> **Exercise aim**: Rewrite all of the records with "checkbox" renamed to "check box" and everything else left as it is. Omit the pictures from your answer.

++++ Records provided

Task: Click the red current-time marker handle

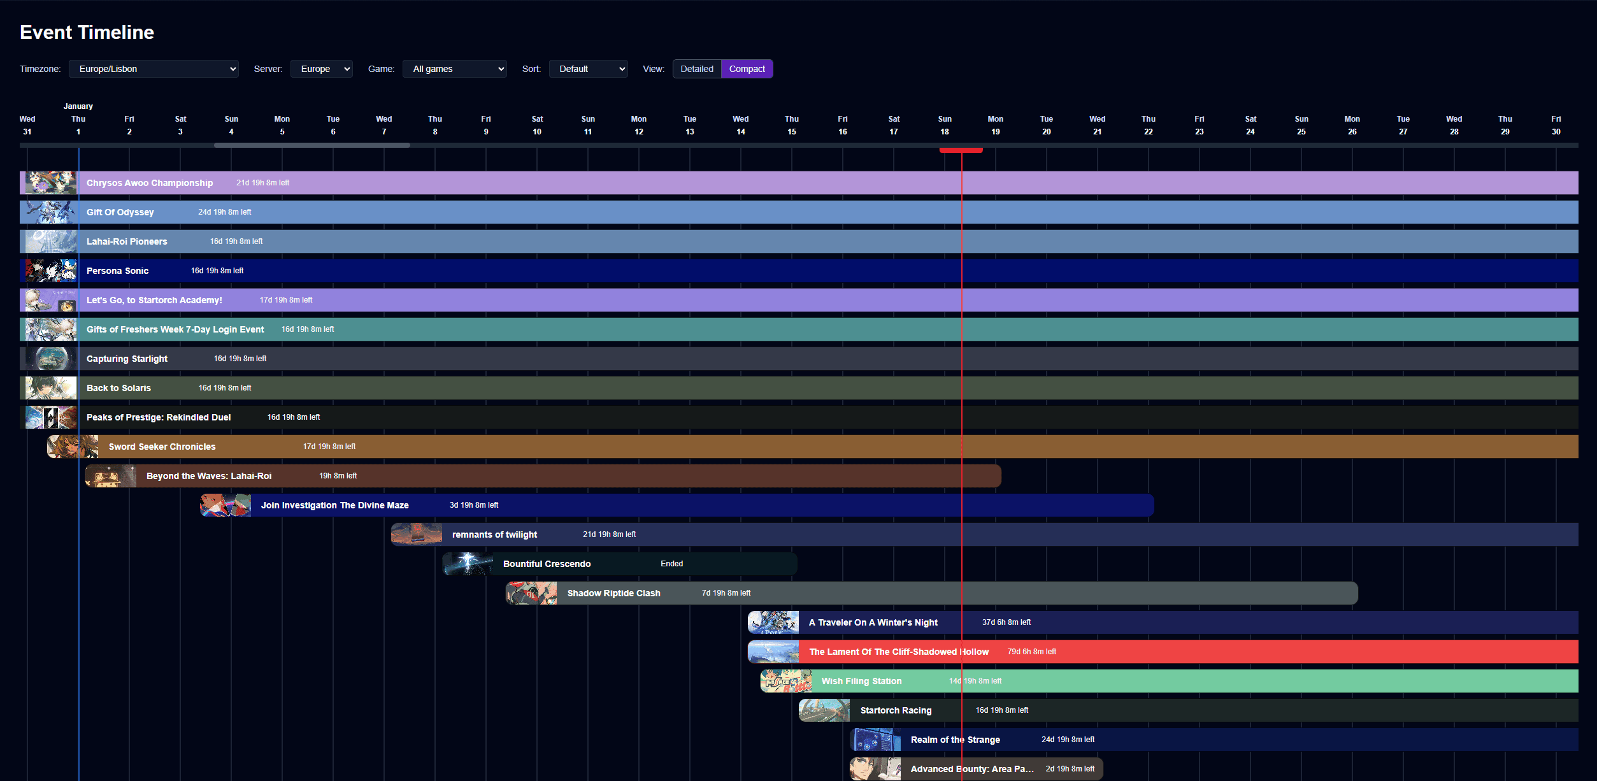Action: 961,150

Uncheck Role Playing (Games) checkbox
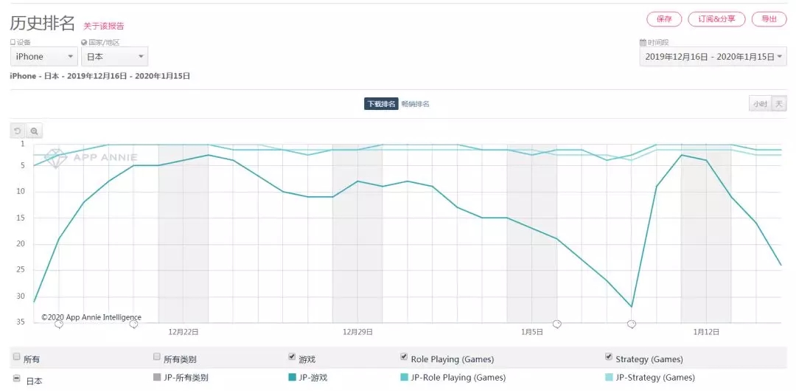(404, 357)

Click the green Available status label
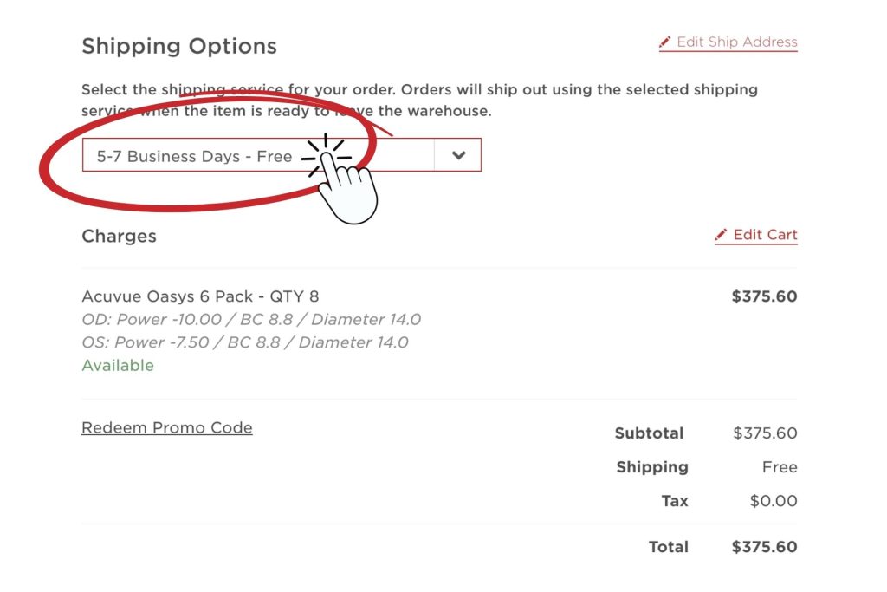click(x=118, y=365)
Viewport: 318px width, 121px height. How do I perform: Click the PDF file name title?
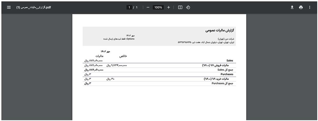click(33, 7)
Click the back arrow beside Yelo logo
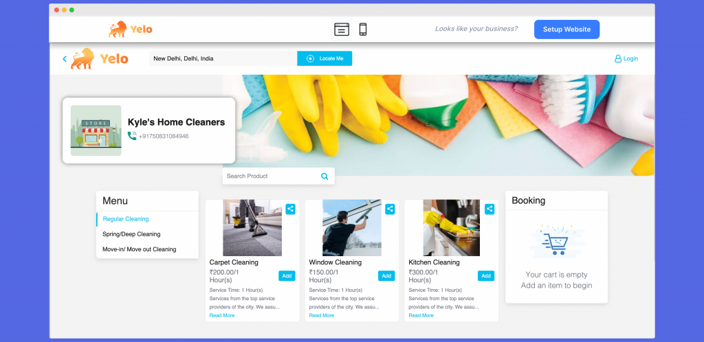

++++++++

> **Response to the task**:
Task: Click the red current-time marker handle

Action: 961,150

Uncheck Role Playing (Games) check box
(404, 357)

Click the green Available status label
click(x=118, y=365)
Viewport: 318px width, 121px height. How do I perform: Click the PDF file name title?
click(33, 7)
Click the back arrow beside Yelo logo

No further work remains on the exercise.